Results: In ten participants (mean age 74 ± 4 years, 60% female), we find that rapamycin is not detectable in the CSF before or after treatment. After treatment, we find that twenty, mostly mild adverse events occur, systolic blood pressure and hemoglobin A1c increase, multiple erythrocyte parameters decrease, and there are no significant cognitive changes. Furthermore, we find that CSF phosphorylated tau-181 (mean change (95% confidence interval) pg/ml), 2.64 [0.70-4.59]), glial fibrillary acidic protein (6262.21 [3787.44-9373.84]), and neurofilament light (367.19 [204.28-561.61]) and plasma interferon gamma (4.37 [3.01-5.74]), interleukin 5 (0.33 [0.12-0.64]), vascular endothelial growth factor D (3741.03 [1505.98-5976.07]), soluble fms-like tyrosine kinase-1 (258.88 [89.03-428.74]) and placental growth factor (20.81 [12.38-29.25]) significantly increase (FDR-corrected p-value < 0.05).
Conclusions: Rapamycin is not detectable in the CSF before or after treatment, but several Alzheimer’s disease and inflammatory biomarkers increase after treatment. Our results highlight the need to better understand the biological effects and clinical impact of repurposing rapamycin for Alzheimer’s disease.
Plain language summary
The drug rapamycin has been shown to increase longevity and reverse changes in the brain associated with Alzheimer’s disease and related dementias in animal models. However, rapamycin’s role in the clinical setting is unclear. Here we show data from a phase 1 clinical trial in ten participants with mild cognitive impairment or Alzheimer’s disease who were treated with rapamycin (1 mg/day) for eight weeks. Findings show that rapamycin levels were not detectable in cerebrospinal fluid before or after treatment. All participants knew they were receiving rapamycin and did not experience any serious negative health events due to the treatment. Additionally, several Alzheimer’s disease and inflammatory biomarkers were increased from baseline to post-treatment. These results highlight the need to better understand the impact of rapamycin on Alzheimer’s disease in humans.
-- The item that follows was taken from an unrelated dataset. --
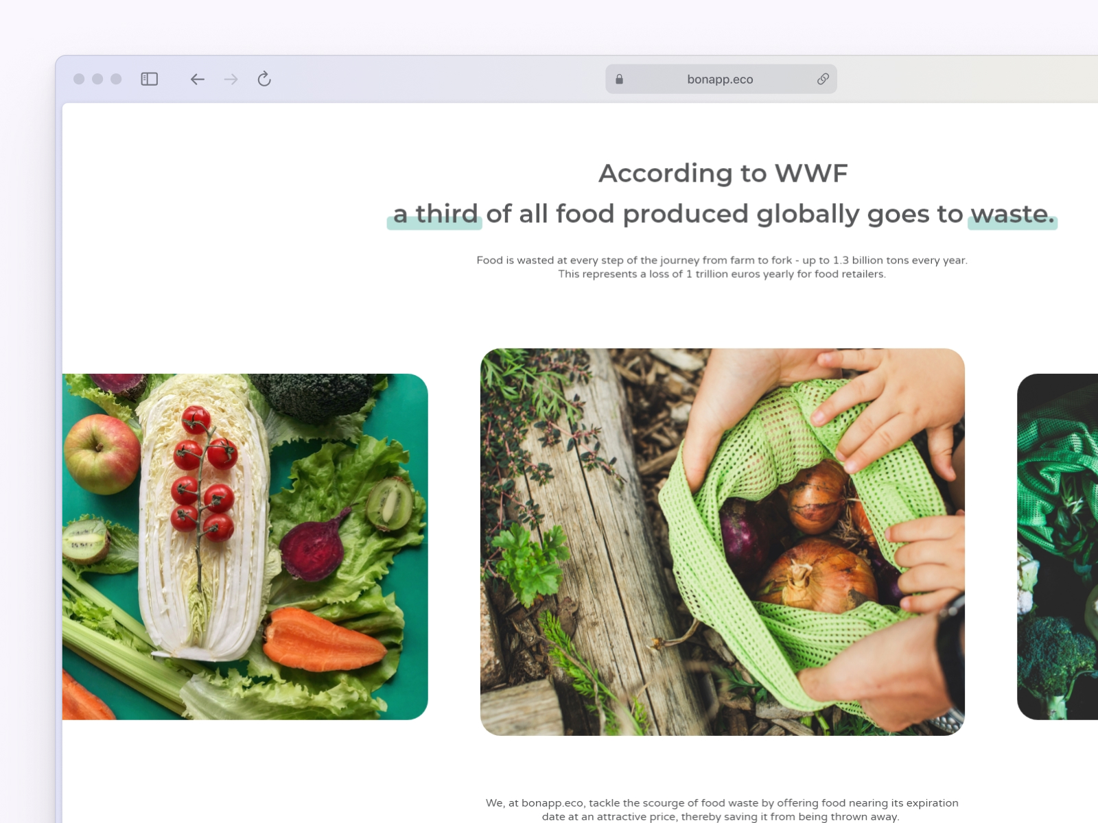
Task: Open the onions in green mesh bag image
Action: click(723, 542)
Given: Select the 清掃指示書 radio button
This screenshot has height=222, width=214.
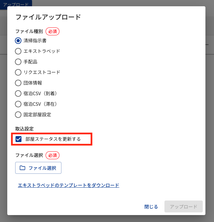Looking at the screenshot, I should [18, 41].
Conflict of interest statement
Competing interests: Mitzi M. Gonzales reports personal stock in AbbVie. Miranda Orr has a patent, Biosignature and Therapeutic Approach for Neuronal Senescence, pending. Randall J. Bateman reports a relationship with C2N Diagnostics and receives income from serving on the scientific advisory board as a co-founder. Randall J. Bateman has received research funding from Avid Radiopharmaceuticals, Janssen, Roche/Genentech, Eli Lilly, Eisai, Biogen, AbbVie, Bristol Myers Squibb, and Novartis. Washington University has equity ownership interest in C2N Diagnostics and receives royalty income based on technology (Stable Isotope Labeling Kinetics, Blood Plasma Assay, and Methods of Diagnosing AD with Phosphorylation Changes) licensed by Washington University to C2N Diagnostics. Dr. Seshadri has consulted for Eisai and Biogen outside the current work. All other authors declare no competing interests.